Rather than disputing whether Americans commonly own magazines capable of holding more than ten rounds, many of the judges who have upheld the bans instead focused on what it means for an arm to be “in common use” and which uses count as “lawful purposes.”

That question was central to Oregon, Washington, and Rhode Island rulings.

“This Court acknowledges that there may be lawful purposes other than self-defense for which an individual can use a firearm,” Judge Karin Immergut wrote in Oregon Firearms Federation v. Kotek. “While these uses may be lawful, they have never been explicitly recognized as being ‘the central component’ of the Second Amendment right; only self-defense enjoys that kind of unique focus within the Supreme Court’s caselaw. Accordingly, this Court finds that the Second Amendment protects an individual right to commonly used firearms for the central purpose of self-defense.”

Immergut ruled that gun-rights litigants would have to prove that self-defense encounters regularly call for more than ten shots for her to find they are “in common use” for that purpose.

“This Court finds that an individual’s subjective intent in purchasing a firearm or firearm accessory for self-defense, while relevant, also cannot be dispositive in assessing whether a firearm or firearm accessory is in common use for self-defense,” she wrote.

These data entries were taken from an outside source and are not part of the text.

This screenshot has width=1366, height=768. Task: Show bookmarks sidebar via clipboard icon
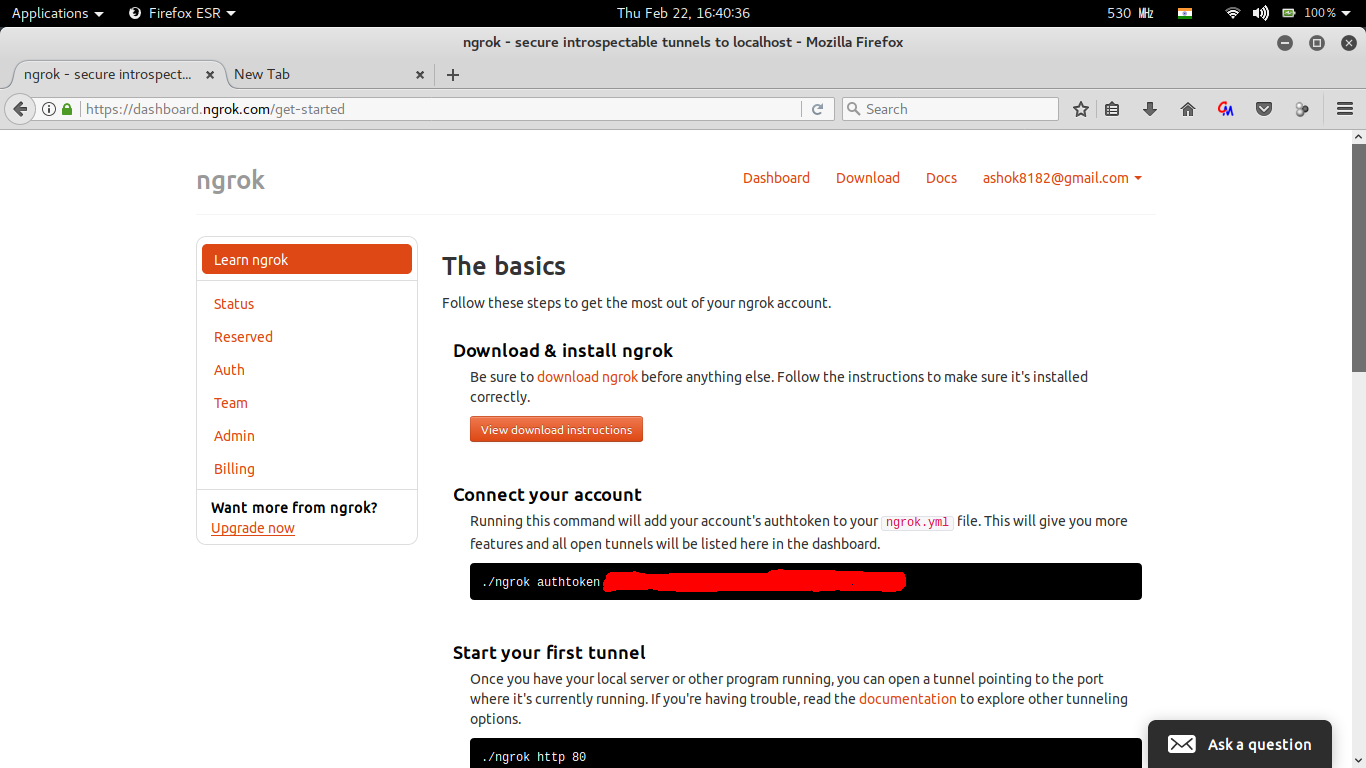coord(1112,108)
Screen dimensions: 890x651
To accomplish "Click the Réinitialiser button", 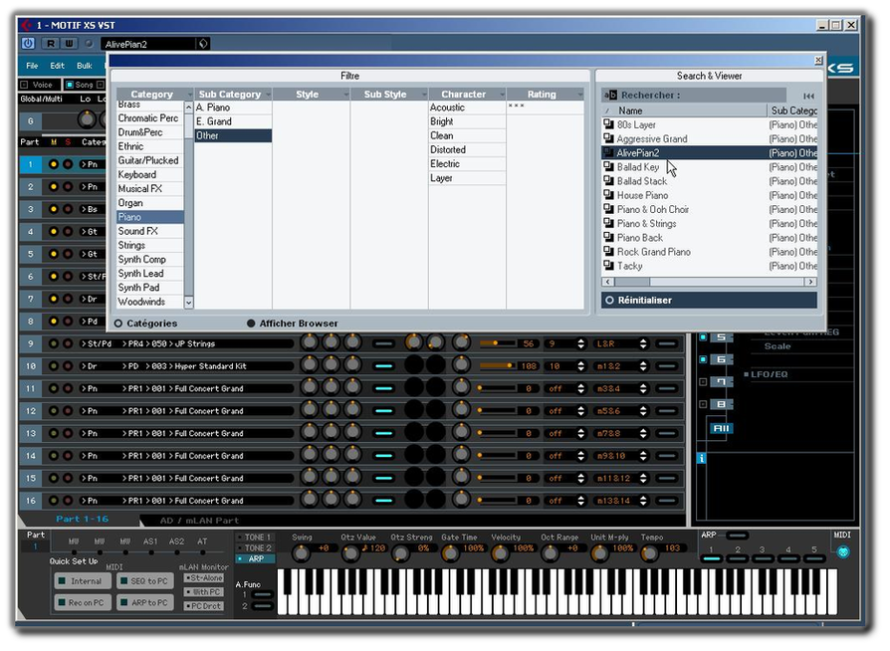I will [709, 300].
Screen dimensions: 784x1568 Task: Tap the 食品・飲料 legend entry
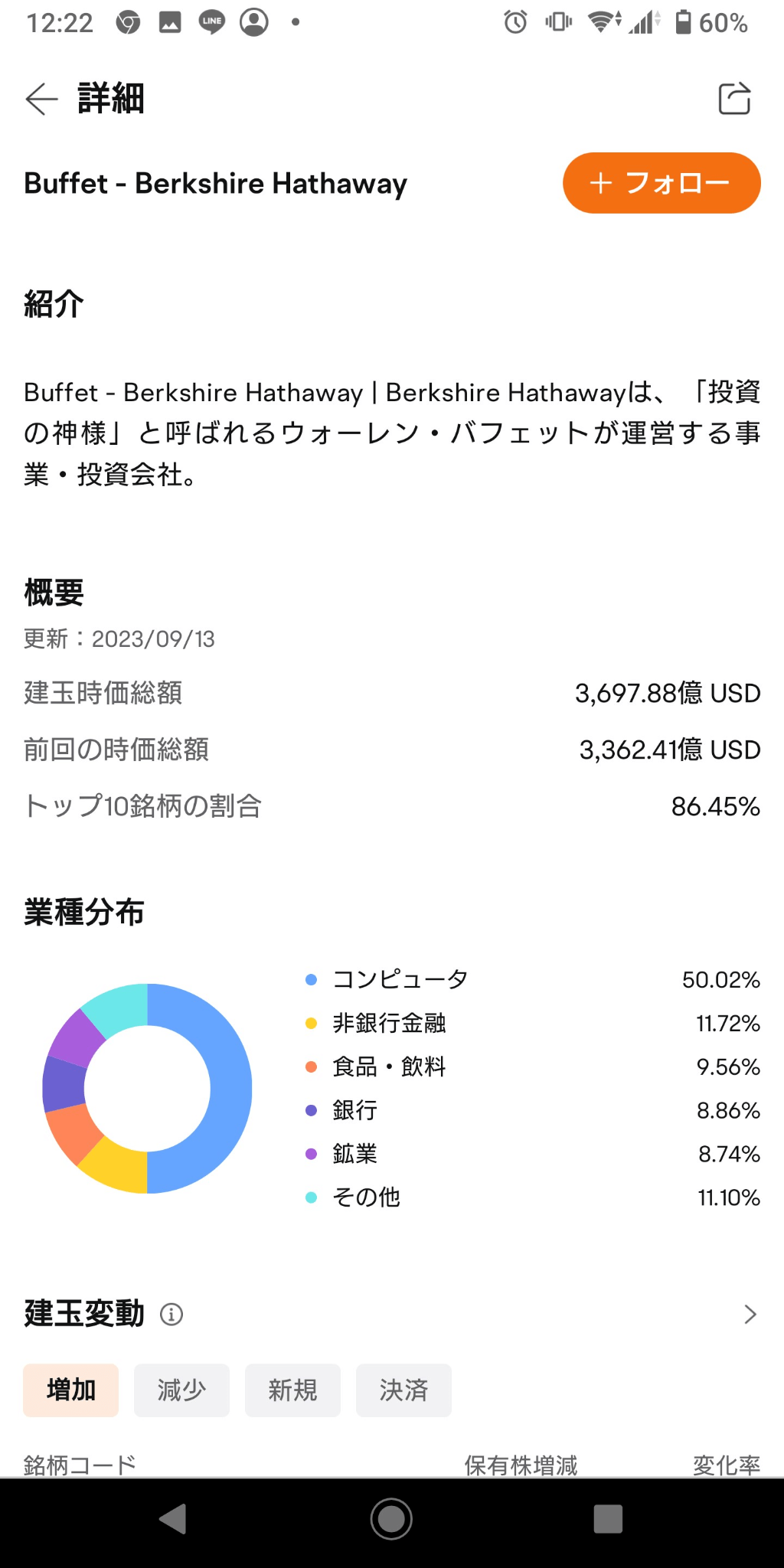click(389, 1067)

Because empirical research currently suggests that most civilian defensive gun uses require few, if any, shots, she ultimately ruled that “the Second Amendment does not protect [Large Capacity Magazines].”

This reading of what makes an arm “in common use” has not been the only factor in hardware ban rulings thus far. Other courts that have upheld magazine bans instead found the affected magazines have caused “unprecedented societal concerns” that allow for a looser approach to historical gun laws.

Additionally, at least one federal judge has directly rebuked this interpretation of the common use standard while striking down California’s magazine ban. The Supreme Court may do the same if it decides to take another hardware ban case in the future.

After all, Justice Scalia’s rationale for finding handguns to be “in common use” for lawful home defense in Heller did not rely on case studies of scores of defensive gun uses. He was instead satisfied with the subjective reasonings of individual gun owners who purchased them for that purpose.

“There are many reasons that a citizen may prefer a handgun for home defense: It is easier to store in a location that is readily accessible in an emergency; it cannot easily be redirected or wrestled away by an attacker; it is easier to use for those without the upper body strength to lift and aim a long gun; it can be pointed at a burglar with one hand while the other hand dials the police,” he wrote. “Whatever the reason, handguns are the most popular weapon chosen by Americans for self-defense in the home, and a complete prohibition of their use is invalid.”

But until the High Court decides for itself whether the same is true for commonly owned magazines, empirical studies on magazine ownership likely won’t be the silver bullet for gun-rights advocates in the lower courts.